WASHINGTON (ABP) — A chaplain at the Air Force Academy is seconding accusations that there is a bias at the school in favor of evangelical Christians.
According to news reports, Capt. Melinda Morton spoke out publicly May 11, as a special task force appointed by Pentagon officials arrived on the Colorado Springs, Colo., campus to investigate similar charges.
Morton, a Lutheran minister, said there is a pervasive atmosphere of coercion in favor of evangelical Christianity among cadets, faculty and administrators.
She echoed some accusations that had earlier been detailed, in a late August letter to Pentagon officials, by the Washington advocacy group Americans United for Separation of Church and State. The report said administrators, faculty members and upper-class cadets at the government institution had inappropriately used their authority to push their evangelical beliefs — thus violating the First Amendment's ban on government establishment of religion.
Morton also claimed that academy officials had weakened a curriculum she designed to help educate cadets on religious tolerance and respect. That claim was similar to one made in the Americans United report.

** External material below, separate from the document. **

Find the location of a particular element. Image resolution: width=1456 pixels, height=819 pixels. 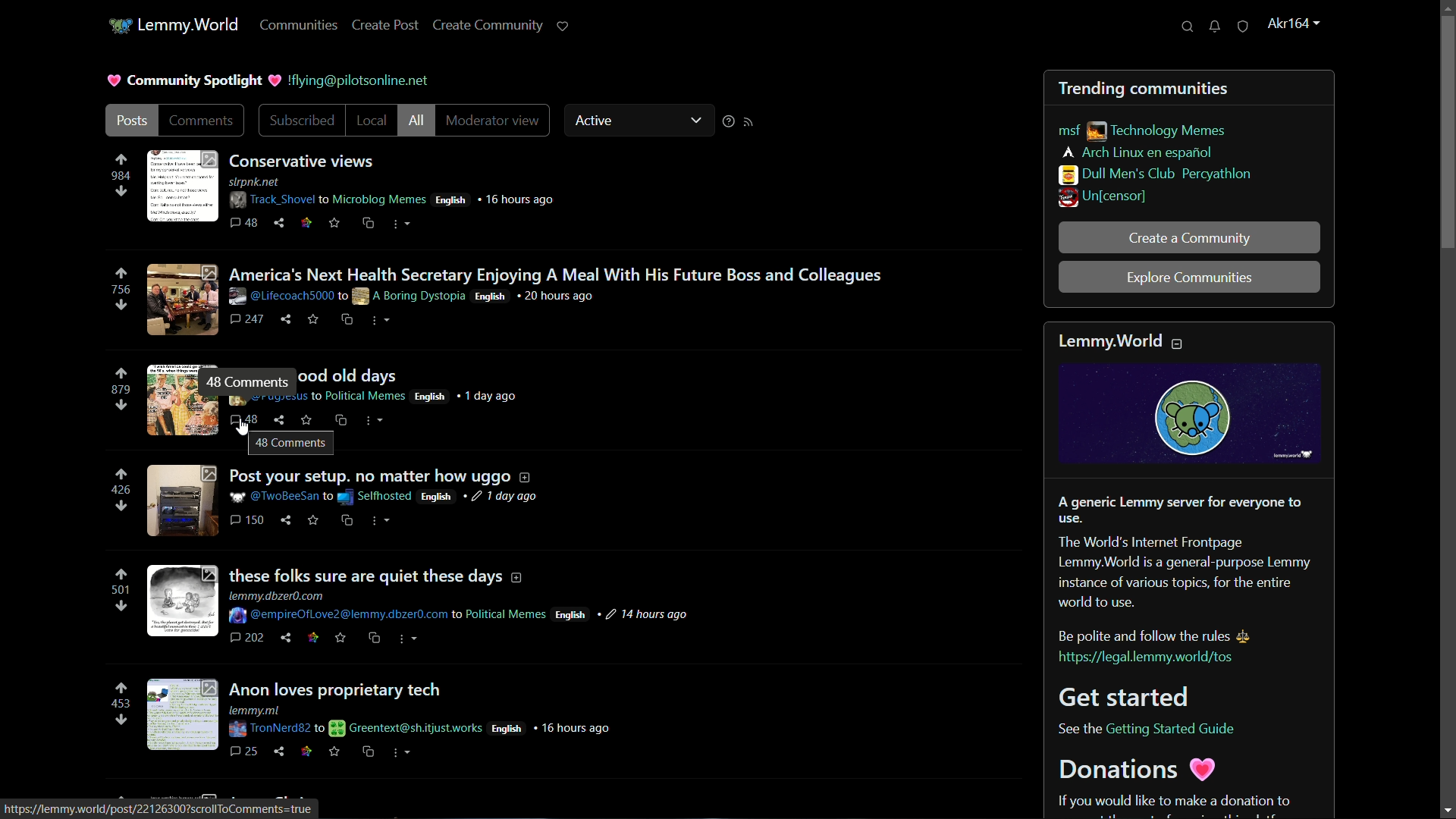

downvote is located at coordinates (121, 194).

According to a May 12 report in the New York Times, Morton screened her initial version of the program — called “Respecting the Spiritual Values of all Persons,” or “RSVP” — for Air Force officials last fall. She said the Air Force's head chaplain, Gen. Charles Baldwin, reacted to a section of the program that dramatized good and bad ways for cadets of different religions to interact.
“Why is it that the Christians never win?” Morton said Baldwin asked her after the program. He acknowledged asking that question, according to the Times.
“It was obvious to us that he had missed the point of the entire presentation here,” Morton told the paper. “It wasn't about winning or losing — some kind of cosmic battle. It was about helping our folks at the Air Force Academy understand the wonders of the whole range of religious experiences.”
Several alumni, parents and former cadets at the school have come forward in recent months to make similar accusations, as well as accusations of harassment and epithets used against cadets who are members of minority religions or are non-believers.
Air Force officials announced May 3 the creation of the special task force to investigate the complaints. A press release announcing the task force said the allegations “are being taken very seriously by the Air Force.” It continued: “This newly appointed task force will assess the religious climate and adequacy of Air Force efforts to address the issue at the USAFA.”
However, it also noted, “Considerable efforts have been made during the past several months at the USAFA to address issues of religious tolerance and respect.”
The task force is supposed to issue a preliminary report by May 23.
Baldwin said the report would investigate whether academy officials really crossed the constitutional boundary between church and state. “Because we have committed ourselves to look at every allegation, we will find out what really happened at that moment and evaluate that,” he told the Times. “The tension always is, when is a person crossing the line, or when are they being a positive person of faith, like our President [Bush]?”
But Morton told the newspaper that she had witnessed clear incidents of coercion of cadets to adopt evangelical Christianity. “It's the Constitution, not just a nice rule we can follow or not follow,” she said. “We all raised our hands and said we'd follow it, and that includes the First Amendment — that includes not using your power to advance your religious agenda.”